RE: [PATCH v1] scsi: storvsc: Cap cmd_per_lun at can_queue

From: Michael Kelley
Date: Tue Mar 09 2021 - 10:58:31 EST


From: John Garry <john.garry@xxxxxxxxxx> Sent: Tuesday, March 9, 2021 2:10 AM
>
> On 08/03/2021 17:56, Melanie Plageman wrote:
> > On Mon, Mar 08, 2021 at 02:37:40PM +0000, Michael Kelley wrote:
> >> From: Melanie Plageman (Microsoft) <melanieplageman@xxxxxxxxx> Sent: Friday,
> March 5, 2021 3:22 PM
> >>>
> >>> The scsi_device->queue_depth is set to Scsi_Host->cmd_per_lun during
> >>> allocation.
> >>>
> >>> Cap cmd_per_lun at can_queue to avoid dispatch errors.
> >>>
> >>> Signed-off-by: Melanie Plageman (Microsoft) <melanieplageman@xxxxxxxxx>
> >>> ---
> >>> drivers/scsi/storvsc_drv.c | 2 ++
> >>> 1 file changed, 2 insertions(+)
> >>>
> >>> diff --git a/drivers/scsi/storvsc_drv.c b/drivers/scsi/storvsc_drv.c
> >>> index 6bc5453cea8a..d7953a6e00e6 100644
> >>> --- a/drivers/scsi/storvsc_drv.c
> >>> +++ b/drivers/scsi/storvsc_drv.c
> >>> @@ -1946,6 +1946,8 @@ static int storvsc_probe(struct hv_device *device,
> >>> (max_sub_channels + 1) *
> >>> (100 - ring_avail_percent_lowater) / 100;
> >>>
> >>> + scsi_driver.cmd_per_lun = min_t(u32, scsi_driver.cmd_per_lun,
> scsi_driver.can_queue);
> >>> +
> >>
> >> I'm not sure what you mean by "avoid dispatch errors". Can you elaborate?
> >
> > The scsi_driver.cmd_per_lun is set to 2048. Which is then used to set
> > Scsi_Host->cmd_per_lun in storvsc_probe().
> >
> > In storvsc_probe(), when doing scsi_scan_host(), scsi_alloc_sdev() is
> > called and sets the scsi_device->queue_depth to the Scsi_Host's
> > cmd_per_lun with this code:
> >
> > scsi_change_queue_depth(sdev, sdev->host->cmd_per_lun ?
> > sdev->host->cmd_per_lun : 1);
> >
> > During dispatch, the scsi_device->queue_depth is used in
> > scsi_dev_queue_ready(), called by scsi_mq_get_budget() to determine
> > whether or not the device can queue another command.
> >
> > On some machines, with the 2048 value of cmd_per_lun that was used to
> > set the initial scsi_device->queue_depth, commands can be queued that
> > are later not able to be dispatched after running out of space in the
> > ringbuffer.
> >
> > On an 8 core Azure VM with 16GB of memory with a single 1 TiB SSD
> > (running an fio workload that I can provide if needed), storvsc_do_io()
> > ends up often returning SCSI_MLQUEUE_DEVICE_BUSY.
> >
> > This is the call stack:
> >
> > hv_get_bytes_to_write
> > hv_ringbuffer_write
> > vmbus_send_packet
> > storvsc_dio_io
> > storvsc_queuecommand
> > scsi_dispatch_cmd
> > scsi_queue_rq
> > dispatch_rq_list
> >
> >> Be aware that the calculation of "can_queue" in this driver is somewhat
> >> flawed -- it should not be based on the size of the ring buffer, but instead on
> >> the maximum number of requests Hyper-V will queue.

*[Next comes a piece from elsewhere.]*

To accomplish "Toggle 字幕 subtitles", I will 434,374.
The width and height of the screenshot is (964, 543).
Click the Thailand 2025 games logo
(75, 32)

And even then,
> >> can_queue doesn't provide the cap you might expect because the blk-mq layer
> >> allocates can_queue tags for each HW queue, not as a total.
> >
> >
> > The docs for scsi_mid_low_api document Scsi_Host can_queue this way:
> >
> > can_queue
> > - must be greater than 0; do not send more than can_queue
> > commands to the adapter.
> >
> > I did notice that in scsi_host.h, the comment for can_queue does say
> > can_queue is the "maximum number of simultaneous commands a single hw
> > queue in HBA will accept." However, I don't see it being used this way
> > in the code.
> >
>
> JFYI, the block layer ensures that no more than can_queue requests are
> sent to the host. See scsi_mq_setup_tags(), and how the tagset queue
> depth is set to shost->can_queue.
>
> Thanks,
> John

Agree on what's in scsi_mq_setup_tags(). But scsi_mq_setup_tags() calls
blk_mq_alloc_tag_set(), which in turn calls blk_mq_alloc_map_and_requests(),
which calls __blk_mq_alloc_rq_maps() repeatedly, reducing the tag
set queue_depth as needed until it succeeds.

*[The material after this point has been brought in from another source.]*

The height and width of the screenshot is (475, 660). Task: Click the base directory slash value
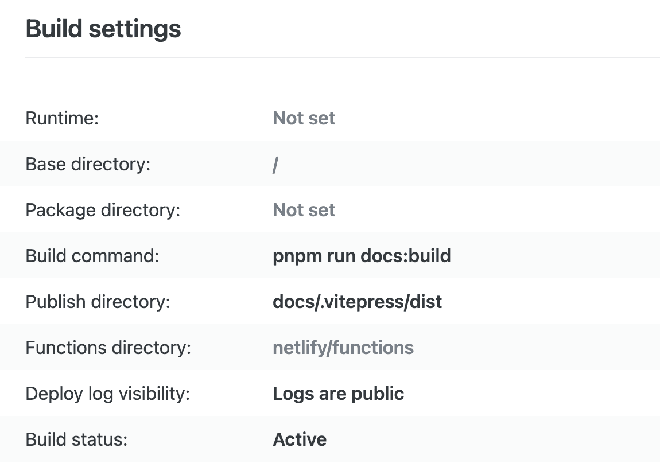coord(275,164)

The key thing is that __blk_mq_alloc_rq_maps() iterates over the
number of HW queues calling __blk_mq_alloc_map_and_request().
The latter function allocates the map and the requests with a count
of the tag set's queue_depth. There's no logic to apportion the
can_queue value across multiple HW queues. So each HW queue gets
can_queue tags allocated, and the SCSI host driver may see up to
(can_queue * # HW queues) simultaneous requests.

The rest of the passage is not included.